There are only two ways to conquer destiny or to be independent of it. One is to enquire whose this destiny is and discover that only the ego is bound by it and not the Self, and that the ego is non-existent. The other way is to kill the ego by completely surrendering to the Lord, realizing one's helplessness and saying all the time, `Not I, but Thou, oh Lord', giving up all sense of `I' and `mine' and leaving it to the Lord to do what he likes with you. Surrender can never be regarded as complete so long as the devotee wants this or that from the Lord. True surrender is the love of God for the sake of love and nothing else, not even for the sake of salvation. In other words, complete effacement of the ego is necessary to conquer destiny, whether you achieve this effacement through Self-enquiry or through bhakti marga.
The spark of spiritual knowledge (jnana ) will consume all creation.

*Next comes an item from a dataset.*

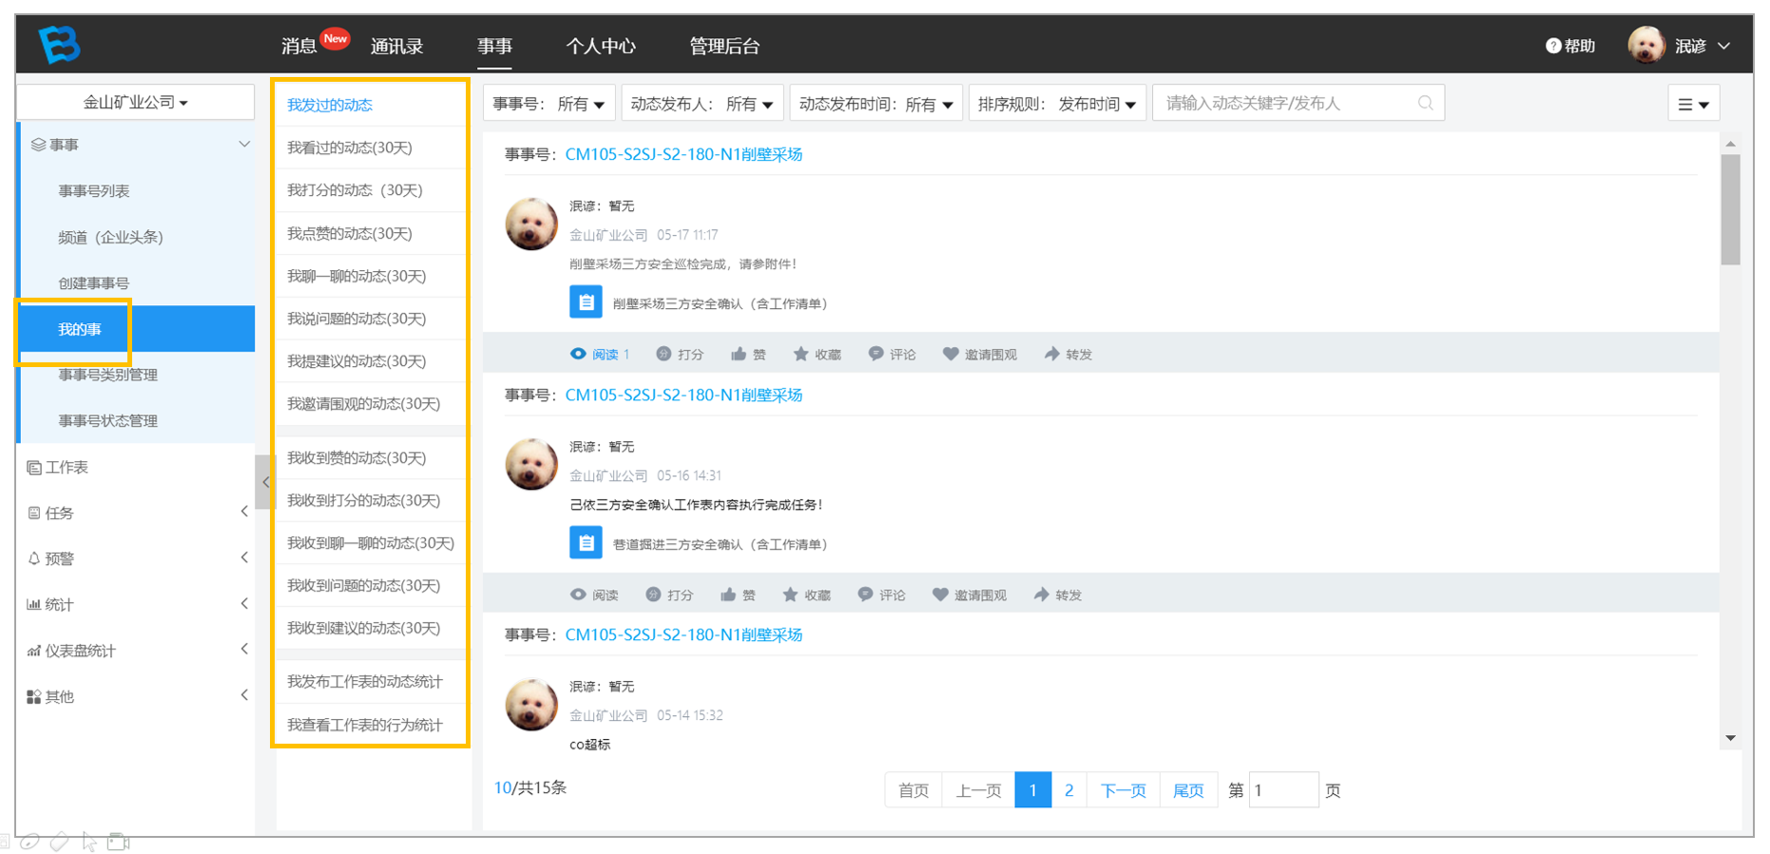Click the 邀请围观 heart on first post
The image size is (1770, 854).
click(951, 354)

Since all the countless worlds are built upon the weak or non-existent foundation of the ego, they all disintegrate when the atom-bomb of knowledge falls on them. All talk of surrender is like stealing sugar from a sugar image of Ganesha and then offering it to the same Ganesha. You say that you offer up your body and soul and all your possessions to God, but were they yours to offer? At best you can say, `I wrongly imagined till now that all these, which are Yours, were mine. Now I realise that they are Yours and shall no longer act as though they were mine'. And this knowledge that there is nothing but God or Self, that `I' and `mine' do not exist and that only the Self exists is jnana .
It is enough that one surrenders oneself. Surrender is giving oneself up to the original cause of one's being. Do not delude yourself by imagining this source to be some God outside you. One's source is within oneself. Give yourself up to it. That means that you should seek the source and merge in it. Because you imagine yourself to be out of it, you raise the question, `Where is the source'? Some contend that just as sugar cannot taste its own sweetness and that there must be someone to taste and enjoy it, so an individual cannot both be the Supreme and also enjoy the bliss of that state; therefore the individuality must be maintained separate from the Godhead in order to make enjoyment possible. But is God insentient like sugar? How can one surrender oneself and yet retain one's individuality for supreme enjoyment?
Furthermore they also say that the soul, on reaching the divine region and remaining there, serves the Supreme Being. Can the sound of the word `service' deceive the Lord? Does He not know? Is He waiting for these people's services? Would He not -- the Pure Consciousness -- ask in turn, `Who are you apart from Me that presume to serve Me'?